''Yeni Zelanda’nın iklim değişikliği gerekçesiyle iltica başvurusu yapan bir ailenin gerekçesini dikkate alarak oturma hakkı vermesi alkışlanacak bir karar. Ancak günümüzde devletlerin genel eğilimi mültecilik nedenlerini genişletmek yerine daha da daraltmaya çalışmak.
''Mültecilerle Dayanışma Derneği'nden (Mülteci-Der) Pırıl Erçoban Büyük Okyanus'un ortasındaki Tuvalı adasından iki çocuklu bir ailenin iltica başvurusunu böyle değerlendirdi.
“Küresel ısınmadan dolayı fiziki olarak bazı ada devletleri yok olacağı gibi yaşam alanları kalmayacak, ekonomik faaliyetlerin sürdürülemeyeceği yerler de olacak, dolayısıyla yakın zamanda iklim mültecileri çıkacağı öngörülüyor.
“İklim mültecileri terminolojiye girmiş durumda ama hukuki olarak uluslararası hukukta da ulusal hukuklarda da bir düzenleme yok sanırım, teorik olarak tartışılıyor.”
Devletler mülteci istemiyor
Erçoban mültecilik kriterleri üzerine temel hukuki metnin 1951 Sözleşmesi kabul edildiğini ve “savaş ve toplum düzeninin kesintisiz ve yaygın biçimde bozulması” gibi kriterlerin bile burada yer almadığını anlattı.
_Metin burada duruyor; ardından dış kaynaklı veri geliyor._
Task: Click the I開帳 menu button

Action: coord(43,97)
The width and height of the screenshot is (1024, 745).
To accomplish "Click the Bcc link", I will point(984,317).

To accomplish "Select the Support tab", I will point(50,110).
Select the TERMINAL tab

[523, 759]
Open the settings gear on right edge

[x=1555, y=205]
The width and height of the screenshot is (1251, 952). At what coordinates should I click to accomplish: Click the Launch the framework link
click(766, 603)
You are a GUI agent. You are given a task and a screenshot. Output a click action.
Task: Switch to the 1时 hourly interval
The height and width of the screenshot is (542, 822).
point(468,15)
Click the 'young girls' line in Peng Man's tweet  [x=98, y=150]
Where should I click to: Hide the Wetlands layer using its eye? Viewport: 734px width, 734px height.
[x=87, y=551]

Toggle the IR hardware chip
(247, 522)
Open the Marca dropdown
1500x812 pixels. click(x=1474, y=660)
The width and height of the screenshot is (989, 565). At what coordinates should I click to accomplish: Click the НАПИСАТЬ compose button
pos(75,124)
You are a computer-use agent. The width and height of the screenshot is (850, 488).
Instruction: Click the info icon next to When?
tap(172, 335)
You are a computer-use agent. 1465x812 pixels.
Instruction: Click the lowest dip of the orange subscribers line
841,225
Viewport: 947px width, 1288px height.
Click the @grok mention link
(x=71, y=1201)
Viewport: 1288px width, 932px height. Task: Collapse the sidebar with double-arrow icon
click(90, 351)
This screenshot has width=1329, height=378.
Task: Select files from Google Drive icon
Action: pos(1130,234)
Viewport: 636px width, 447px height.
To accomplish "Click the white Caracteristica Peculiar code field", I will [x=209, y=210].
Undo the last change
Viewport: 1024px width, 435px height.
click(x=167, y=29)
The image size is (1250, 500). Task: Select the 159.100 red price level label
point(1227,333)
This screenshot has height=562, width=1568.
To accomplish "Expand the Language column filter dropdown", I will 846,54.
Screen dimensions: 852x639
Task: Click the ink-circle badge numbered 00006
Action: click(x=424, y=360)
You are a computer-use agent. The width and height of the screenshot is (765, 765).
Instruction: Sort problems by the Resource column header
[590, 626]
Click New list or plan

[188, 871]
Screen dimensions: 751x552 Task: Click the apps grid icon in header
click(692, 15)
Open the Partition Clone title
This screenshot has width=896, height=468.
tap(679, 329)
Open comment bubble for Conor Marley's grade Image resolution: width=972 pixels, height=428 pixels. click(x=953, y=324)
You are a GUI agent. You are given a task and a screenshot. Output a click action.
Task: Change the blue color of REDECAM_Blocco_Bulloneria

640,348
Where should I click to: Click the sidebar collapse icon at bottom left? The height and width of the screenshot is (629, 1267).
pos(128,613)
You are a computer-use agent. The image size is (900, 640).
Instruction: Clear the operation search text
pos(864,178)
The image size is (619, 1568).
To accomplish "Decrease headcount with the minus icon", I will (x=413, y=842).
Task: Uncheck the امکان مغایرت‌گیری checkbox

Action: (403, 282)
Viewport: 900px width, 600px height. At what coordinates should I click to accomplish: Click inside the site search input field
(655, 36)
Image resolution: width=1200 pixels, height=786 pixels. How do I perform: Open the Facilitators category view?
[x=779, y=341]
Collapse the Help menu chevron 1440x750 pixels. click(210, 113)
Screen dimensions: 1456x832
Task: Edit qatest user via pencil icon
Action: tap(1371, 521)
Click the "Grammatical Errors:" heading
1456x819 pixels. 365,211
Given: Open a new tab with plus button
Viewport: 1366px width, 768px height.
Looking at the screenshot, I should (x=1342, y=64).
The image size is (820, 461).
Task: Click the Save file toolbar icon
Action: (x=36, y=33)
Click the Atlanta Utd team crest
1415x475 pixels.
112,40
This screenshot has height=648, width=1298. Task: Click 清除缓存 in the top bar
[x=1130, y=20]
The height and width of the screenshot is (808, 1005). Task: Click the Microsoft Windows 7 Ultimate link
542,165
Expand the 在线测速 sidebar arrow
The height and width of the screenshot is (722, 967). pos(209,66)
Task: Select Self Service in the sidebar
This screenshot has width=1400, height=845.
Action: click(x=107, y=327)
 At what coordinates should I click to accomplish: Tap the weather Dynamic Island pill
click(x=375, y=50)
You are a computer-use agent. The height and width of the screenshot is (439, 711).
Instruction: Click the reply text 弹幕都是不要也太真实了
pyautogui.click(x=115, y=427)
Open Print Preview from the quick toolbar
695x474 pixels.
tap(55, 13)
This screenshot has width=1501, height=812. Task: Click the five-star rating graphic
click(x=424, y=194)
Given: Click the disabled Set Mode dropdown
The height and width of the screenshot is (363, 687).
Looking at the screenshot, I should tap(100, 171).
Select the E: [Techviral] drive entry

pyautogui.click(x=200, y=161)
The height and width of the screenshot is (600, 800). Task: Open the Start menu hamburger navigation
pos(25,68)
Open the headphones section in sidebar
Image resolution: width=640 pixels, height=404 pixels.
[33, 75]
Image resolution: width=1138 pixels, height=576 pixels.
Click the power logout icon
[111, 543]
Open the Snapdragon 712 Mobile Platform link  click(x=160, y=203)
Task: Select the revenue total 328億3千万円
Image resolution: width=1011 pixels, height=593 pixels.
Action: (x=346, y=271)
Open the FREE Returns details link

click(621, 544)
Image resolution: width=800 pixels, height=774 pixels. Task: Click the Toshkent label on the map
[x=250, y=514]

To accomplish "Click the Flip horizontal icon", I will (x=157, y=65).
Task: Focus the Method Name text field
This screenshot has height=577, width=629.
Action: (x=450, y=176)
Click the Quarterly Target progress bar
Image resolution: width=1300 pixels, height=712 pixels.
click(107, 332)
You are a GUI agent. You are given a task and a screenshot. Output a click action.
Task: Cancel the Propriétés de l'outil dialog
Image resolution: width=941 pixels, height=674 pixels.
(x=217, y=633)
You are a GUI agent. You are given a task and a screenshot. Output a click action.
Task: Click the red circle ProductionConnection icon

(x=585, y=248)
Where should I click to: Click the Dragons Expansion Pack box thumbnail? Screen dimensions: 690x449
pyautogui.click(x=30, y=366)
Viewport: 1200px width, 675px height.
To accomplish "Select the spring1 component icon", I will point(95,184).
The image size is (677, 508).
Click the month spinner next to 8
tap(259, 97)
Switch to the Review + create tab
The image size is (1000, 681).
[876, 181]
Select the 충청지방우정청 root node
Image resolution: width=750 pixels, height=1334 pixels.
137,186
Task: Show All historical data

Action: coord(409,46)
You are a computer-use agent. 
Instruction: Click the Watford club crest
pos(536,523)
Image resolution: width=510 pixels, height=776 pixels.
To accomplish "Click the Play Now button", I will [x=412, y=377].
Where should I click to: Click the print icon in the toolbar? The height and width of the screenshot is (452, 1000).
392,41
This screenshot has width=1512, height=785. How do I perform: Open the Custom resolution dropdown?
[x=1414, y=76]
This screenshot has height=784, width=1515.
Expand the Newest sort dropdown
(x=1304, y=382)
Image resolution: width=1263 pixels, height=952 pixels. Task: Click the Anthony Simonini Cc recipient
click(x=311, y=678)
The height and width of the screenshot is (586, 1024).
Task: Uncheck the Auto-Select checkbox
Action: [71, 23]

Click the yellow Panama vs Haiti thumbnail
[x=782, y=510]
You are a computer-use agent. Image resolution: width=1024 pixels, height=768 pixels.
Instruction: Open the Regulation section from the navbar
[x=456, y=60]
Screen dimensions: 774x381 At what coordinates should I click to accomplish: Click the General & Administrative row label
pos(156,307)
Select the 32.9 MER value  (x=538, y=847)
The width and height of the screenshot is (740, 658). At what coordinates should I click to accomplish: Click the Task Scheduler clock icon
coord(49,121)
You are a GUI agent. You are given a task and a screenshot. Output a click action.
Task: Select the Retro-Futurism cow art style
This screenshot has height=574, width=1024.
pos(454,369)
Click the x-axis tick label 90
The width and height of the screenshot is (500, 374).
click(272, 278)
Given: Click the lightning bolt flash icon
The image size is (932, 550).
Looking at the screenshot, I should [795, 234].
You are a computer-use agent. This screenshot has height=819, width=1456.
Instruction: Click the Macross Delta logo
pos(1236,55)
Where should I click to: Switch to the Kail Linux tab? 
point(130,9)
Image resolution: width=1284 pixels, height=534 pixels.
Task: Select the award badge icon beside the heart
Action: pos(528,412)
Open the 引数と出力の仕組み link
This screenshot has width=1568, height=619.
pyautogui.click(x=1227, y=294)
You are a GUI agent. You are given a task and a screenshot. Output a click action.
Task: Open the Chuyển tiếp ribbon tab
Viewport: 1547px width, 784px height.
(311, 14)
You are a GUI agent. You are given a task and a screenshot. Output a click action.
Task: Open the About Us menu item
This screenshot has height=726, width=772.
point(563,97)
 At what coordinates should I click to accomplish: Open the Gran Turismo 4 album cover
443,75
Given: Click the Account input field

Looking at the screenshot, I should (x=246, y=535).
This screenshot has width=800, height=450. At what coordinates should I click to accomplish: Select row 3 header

“Bazı bölgesel sözleşmelerde bu kriterler var, insan hakları düzenlemelerinde mültecilik nedeni sayılıyor ama 1951 sözleşmesine yeni bir düzenleme getirilmemiş.
“Devletler ise 51 Sözleşmesi’ndeki kriterlere uyanlara bile göçmen, geri gönderilebilir muamelesi yapıyor.
“Devletler aslında mültecilik nedenlerini genişletmek yerine daha da daraltmanın yollarını arıyorlar.
“Yeni Zelanda güzel bir örnek teşkil etmiş ama şu an için yaygın biçimde uygulanabileceğini zannetmiyorum.”
Ne olmuştu?
Büyük Okyanus'un ortasında bulunan Tuvalu Adası'ndan iki çocuklu dört kişilik bir aile Yeni Zelanda'ya iltica başvurusu yapmış ve oturma hakkı elde etmişti.
Yeni Zelanda’daki göç mahkemesi, çocukların yaşlarından dolayı iklim değişikliğinin sonuçlarına bağlı olarak bir doğal afetle karşılaşma riskinin büyük olduğuna dikkat çekti ve ailenin yakınlarının da ülkede yaşadığını vurguladı.
2013’te Kiribatili bir ailenin iklim değişikliğini gerekçe göstererek yaptığı iltica başvurusu reddedilmişti.
Milyonlar göç edecek
Birleşmiş Milletler Çevre Programı (UNEP), iklim değişikliğine bağlı olarak deniz seviyesinin yükselmesi nedeniyle Kiribati, Maldivler, Marshall Adaları ve Tuvalu gibi ada devletlerinin varlığının tehlikede olduğu uyarısında bulunmuştu.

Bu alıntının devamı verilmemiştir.